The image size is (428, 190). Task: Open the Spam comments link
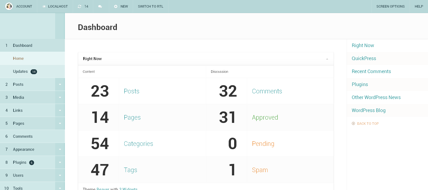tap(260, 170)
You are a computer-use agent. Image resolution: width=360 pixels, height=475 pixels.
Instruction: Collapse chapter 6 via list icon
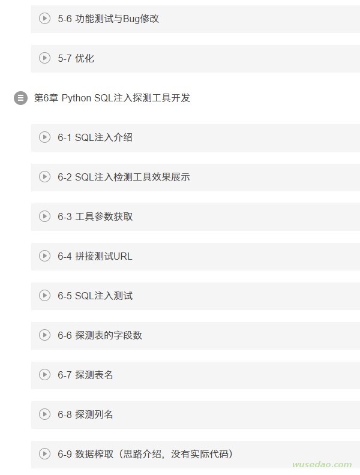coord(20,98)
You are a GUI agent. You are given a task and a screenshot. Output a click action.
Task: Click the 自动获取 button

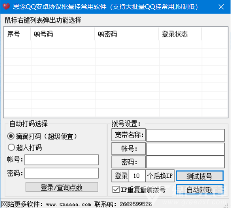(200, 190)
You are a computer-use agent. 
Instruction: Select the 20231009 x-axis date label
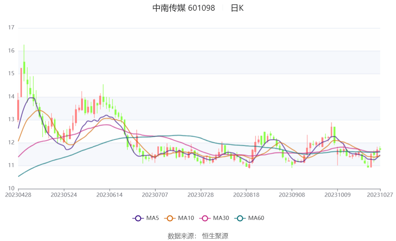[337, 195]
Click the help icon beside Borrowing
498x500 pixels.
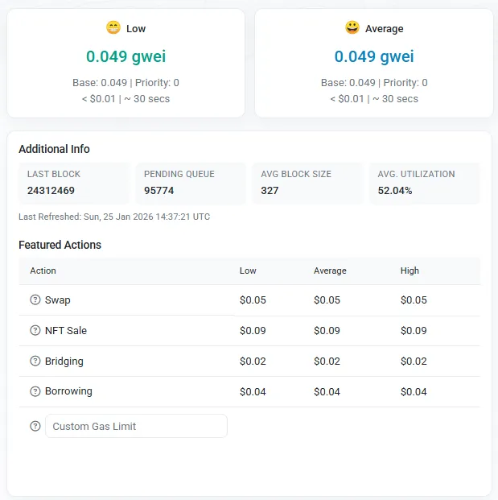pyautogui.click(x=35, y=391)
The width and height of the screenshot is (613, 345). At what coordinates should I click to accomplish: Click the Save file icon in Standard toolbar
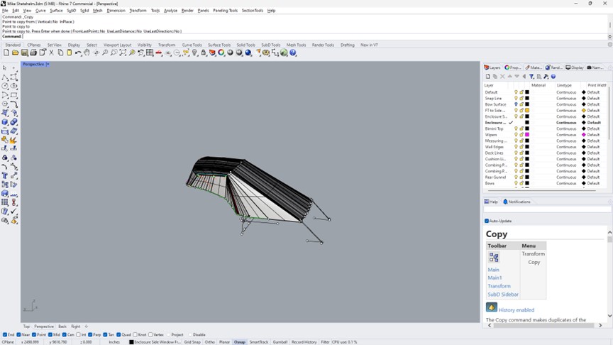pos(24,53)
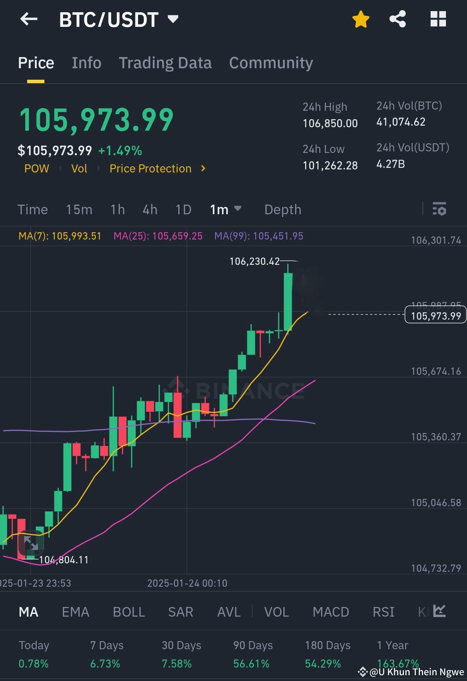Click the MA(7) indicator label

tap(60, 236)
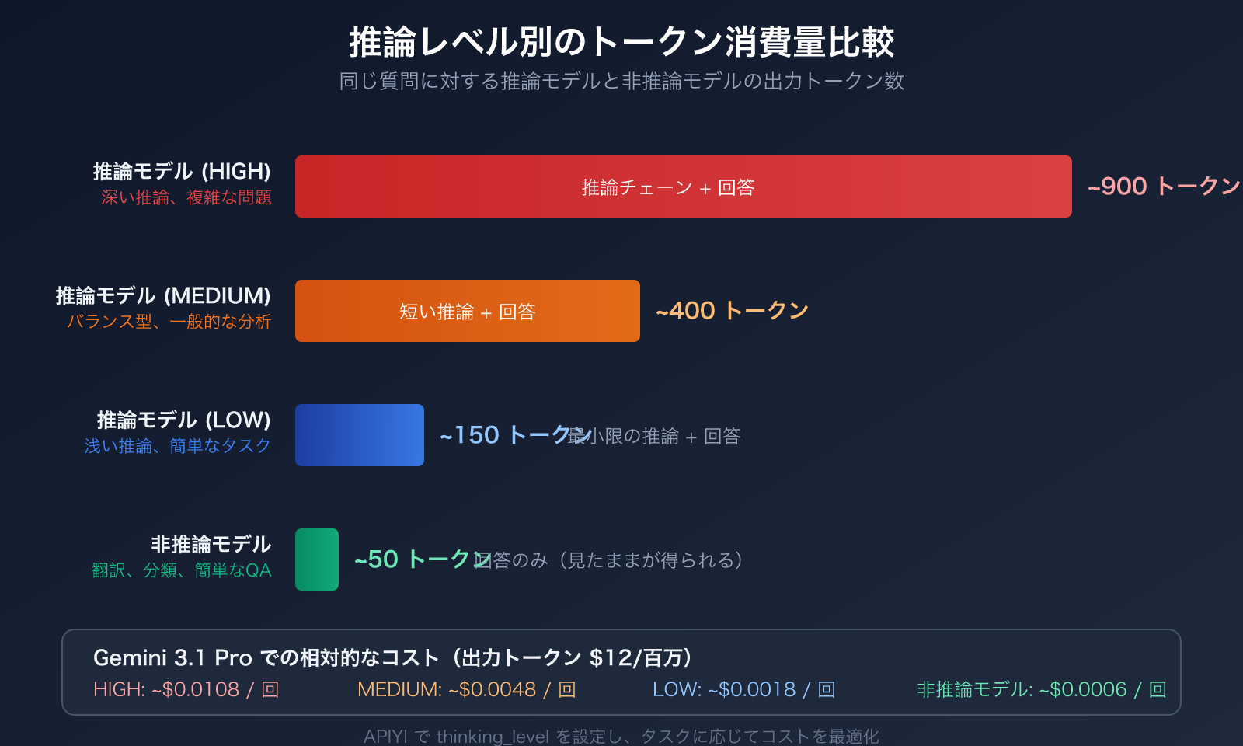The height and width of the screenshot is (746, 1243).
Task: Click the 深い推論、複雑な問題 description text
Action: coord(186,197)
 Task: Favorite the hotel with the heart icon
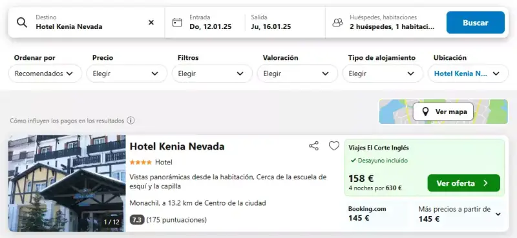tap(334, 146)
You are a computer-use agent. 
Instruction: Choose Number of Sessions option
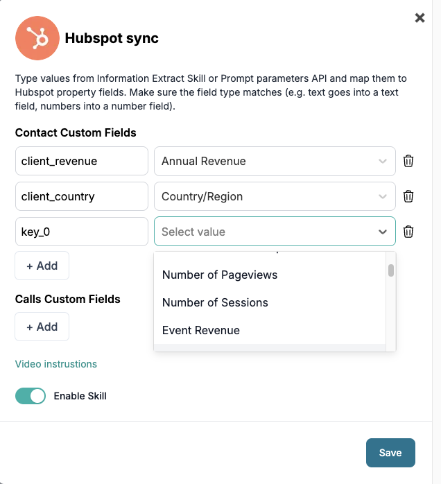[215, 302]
==
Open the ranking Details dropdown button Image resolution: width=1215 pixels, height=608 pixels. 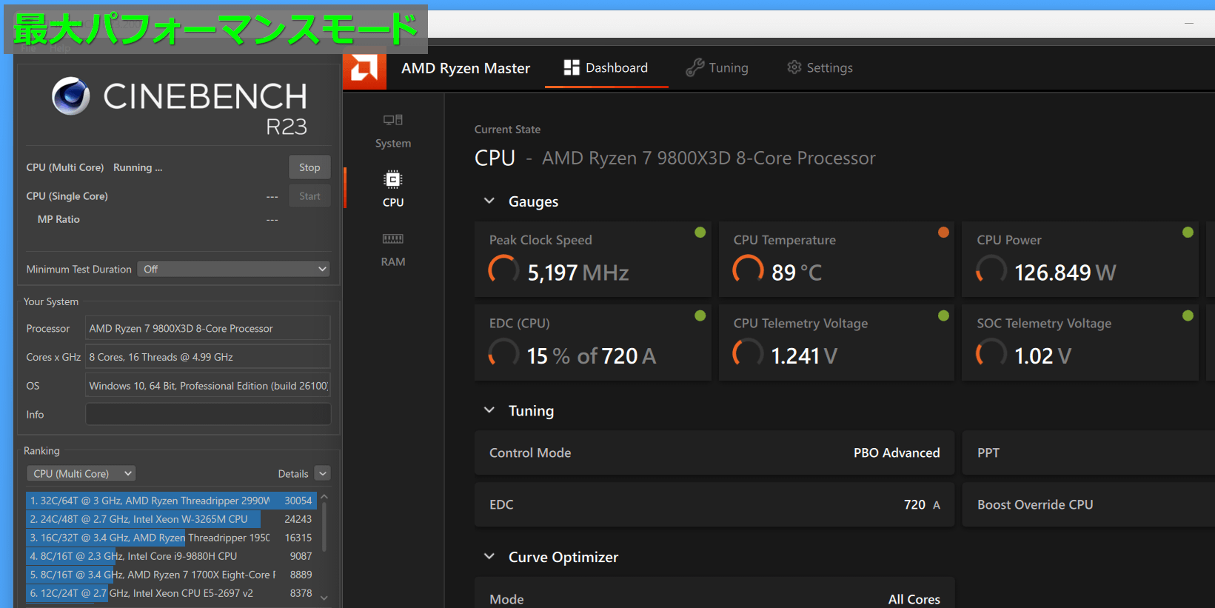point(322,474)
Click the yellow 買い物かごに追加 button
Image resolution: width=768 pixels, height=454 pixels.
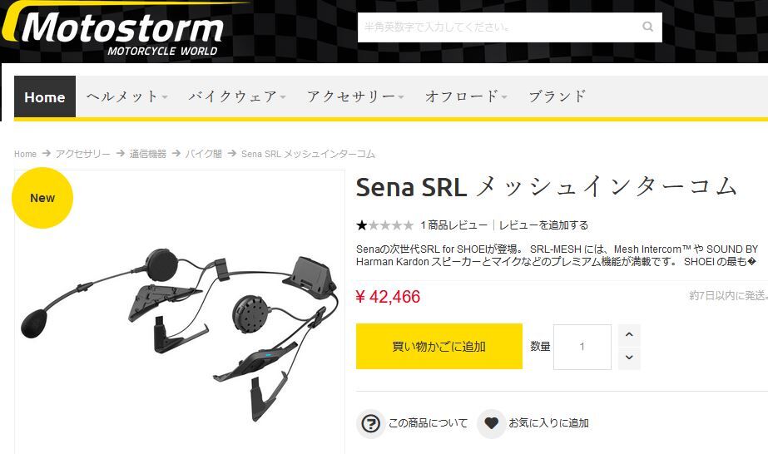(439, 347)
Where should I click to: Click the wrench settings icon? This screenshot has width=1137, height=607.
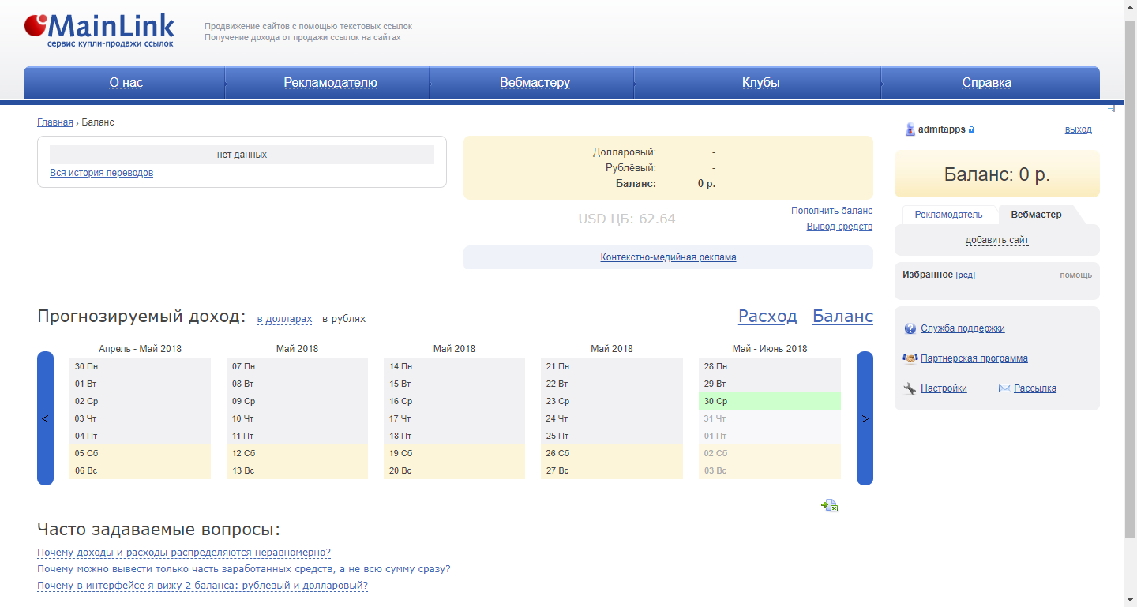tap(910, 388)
* * *
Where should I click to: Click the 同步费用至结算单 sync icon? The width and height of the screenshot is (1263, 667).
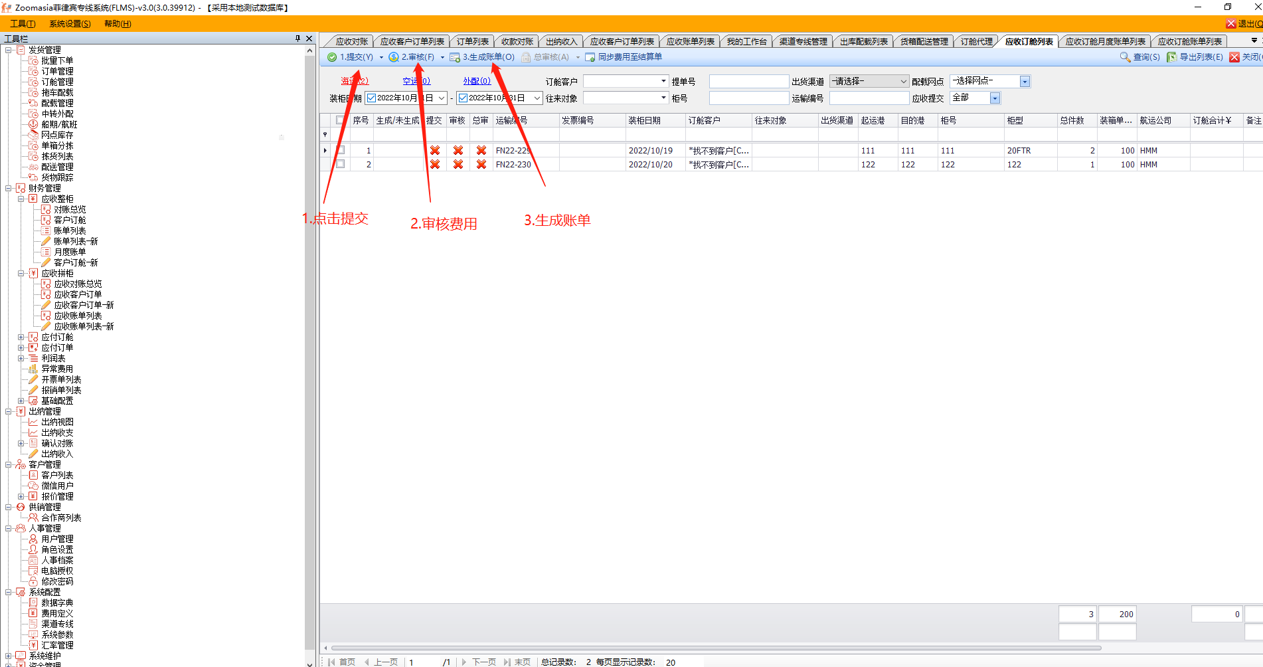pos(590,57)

Your assignment:
Tally the lines of the material above that contain the word "agent" and report the total alone.

Task response:
4